++++ SUPPLIED ENTRIES ++++
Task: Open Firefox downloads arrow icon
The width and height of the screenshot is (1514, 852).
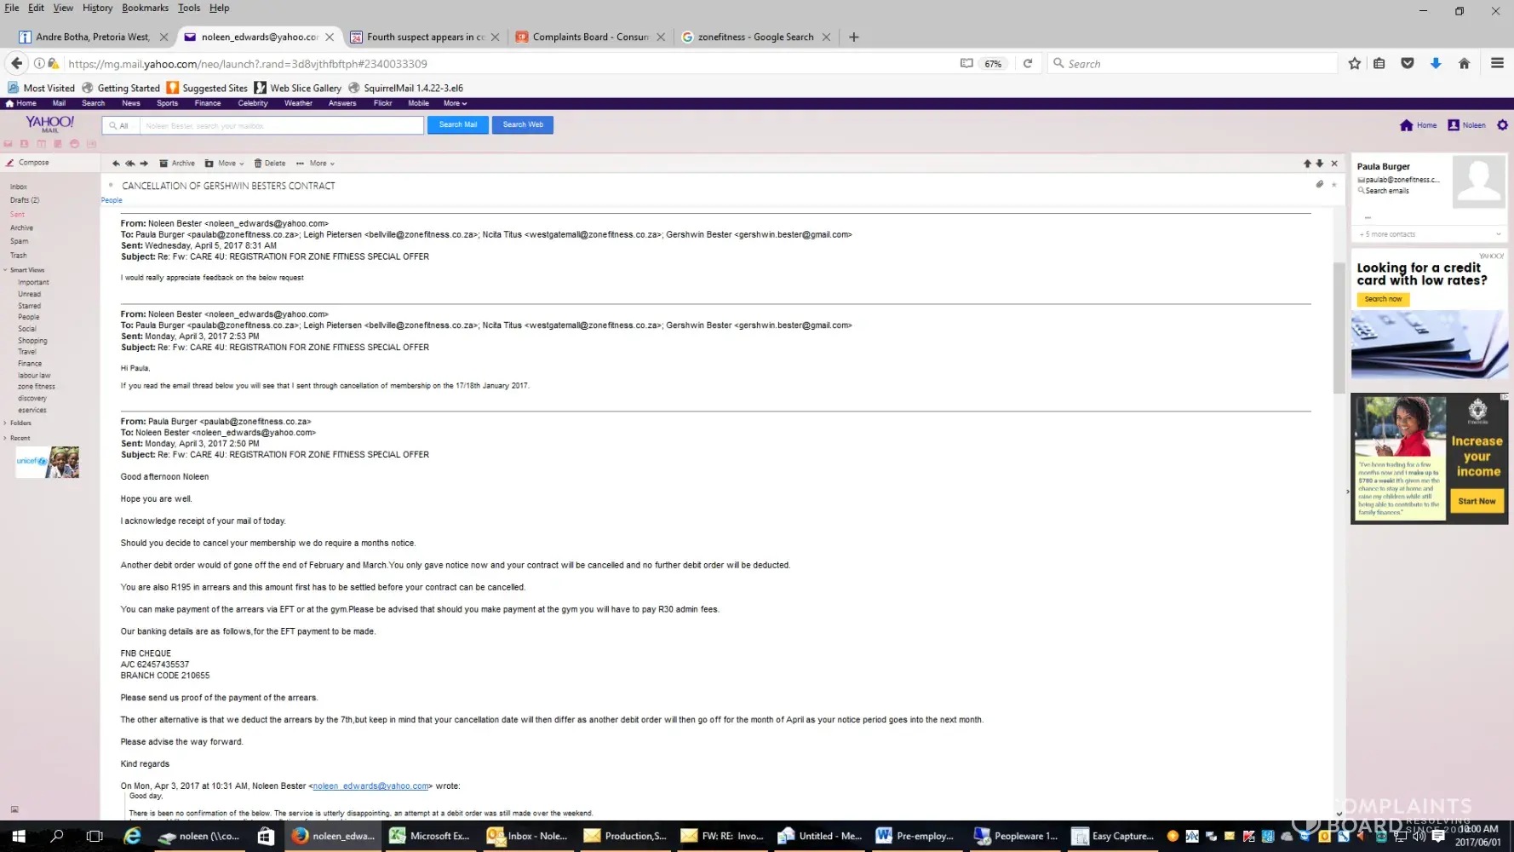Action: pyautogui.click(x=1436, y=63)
++++
++++ SUPPLIED ENTRIES ++++
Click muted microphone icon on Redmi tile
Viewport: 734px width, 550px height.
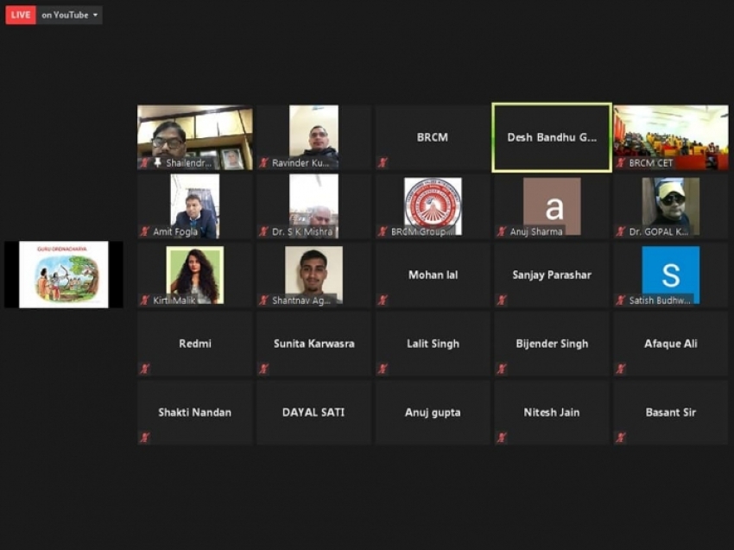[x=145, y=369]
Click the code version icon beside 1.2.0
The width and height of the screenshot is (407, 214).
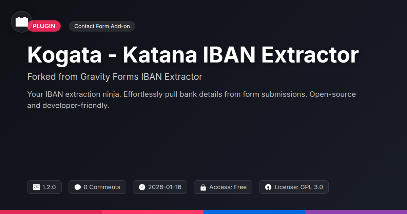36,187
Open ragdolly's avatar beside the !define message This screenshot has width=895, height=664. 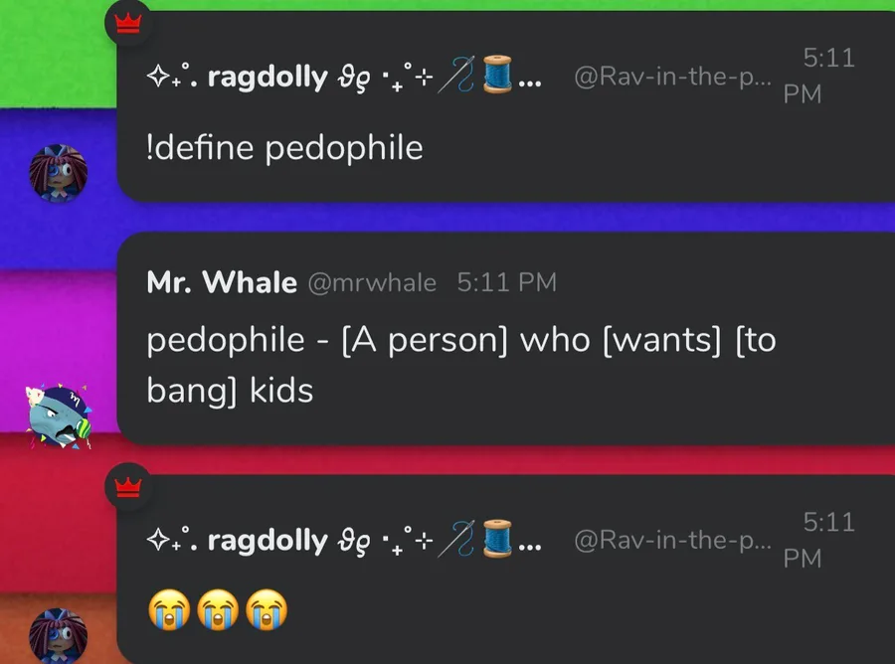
++++
++++ SUPPLIED ENTRIES ++++
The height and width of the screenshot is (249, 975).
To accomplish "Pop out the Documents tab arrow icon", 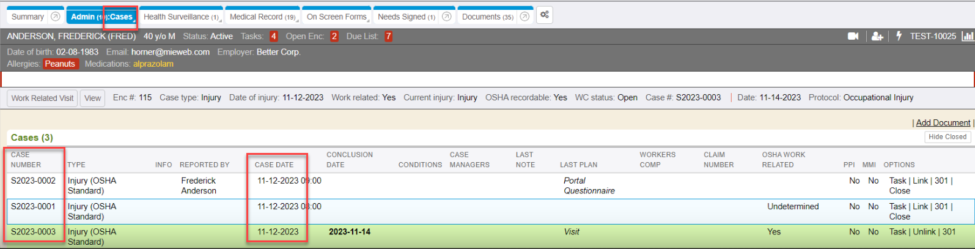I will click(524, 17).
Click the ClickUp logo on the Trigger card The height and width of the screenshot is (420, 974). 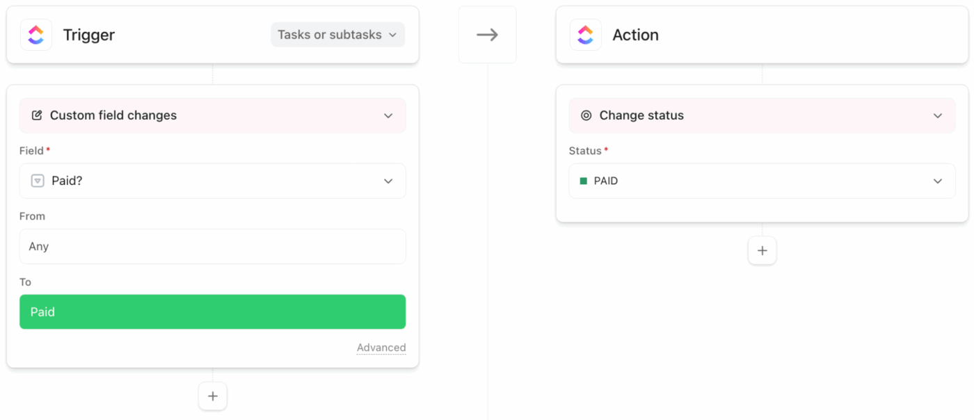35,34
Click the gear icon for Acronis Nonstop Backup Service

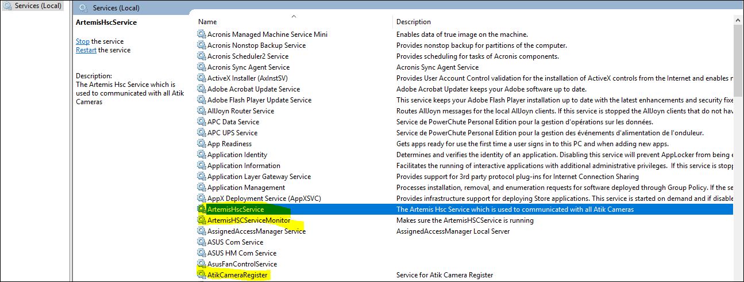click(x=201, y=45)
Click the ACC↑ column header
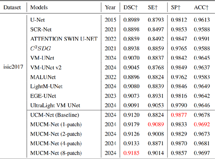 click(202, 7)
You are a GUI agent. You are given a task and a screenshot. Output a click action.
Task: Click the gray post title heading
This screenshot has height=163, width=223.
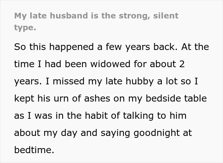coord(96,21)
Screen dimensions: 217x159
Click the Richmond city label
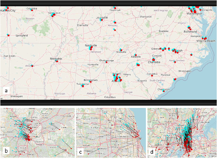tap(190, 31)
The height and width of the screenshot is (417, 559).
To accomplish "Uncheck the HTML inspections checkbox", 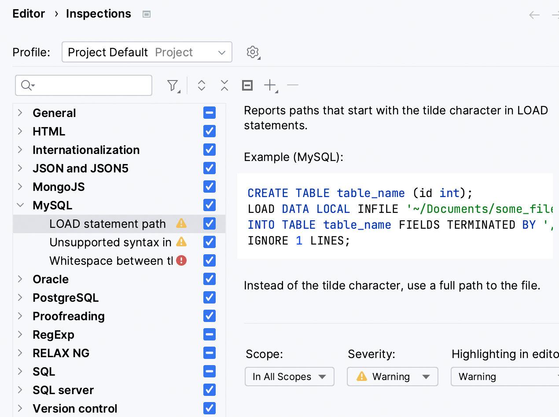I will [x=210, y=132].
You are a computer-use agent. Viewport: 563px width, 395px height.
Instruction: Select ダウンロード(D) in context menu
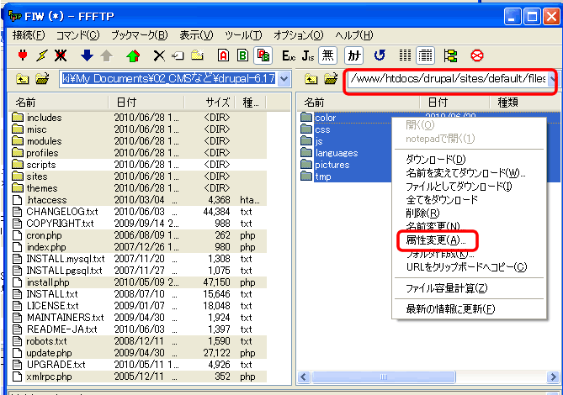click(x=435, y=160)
++++
Above is the material; set down exactly its lines from the one containing "Click muted microphone icon on Redmi tile" down to the one containing "Open ragdolly's avatar", both included, leaving out any pictures.

Click muted microphone icon on Redmi tile
Viewport: 734px width, 550px height.
[x=145, y=369]
Click the code version icon beside 1.2.0
The width and height of the screenshot is (407, 214).
36,187
Open ragdolly's avatar beside the !define message This screenshot has width=895, height=664. 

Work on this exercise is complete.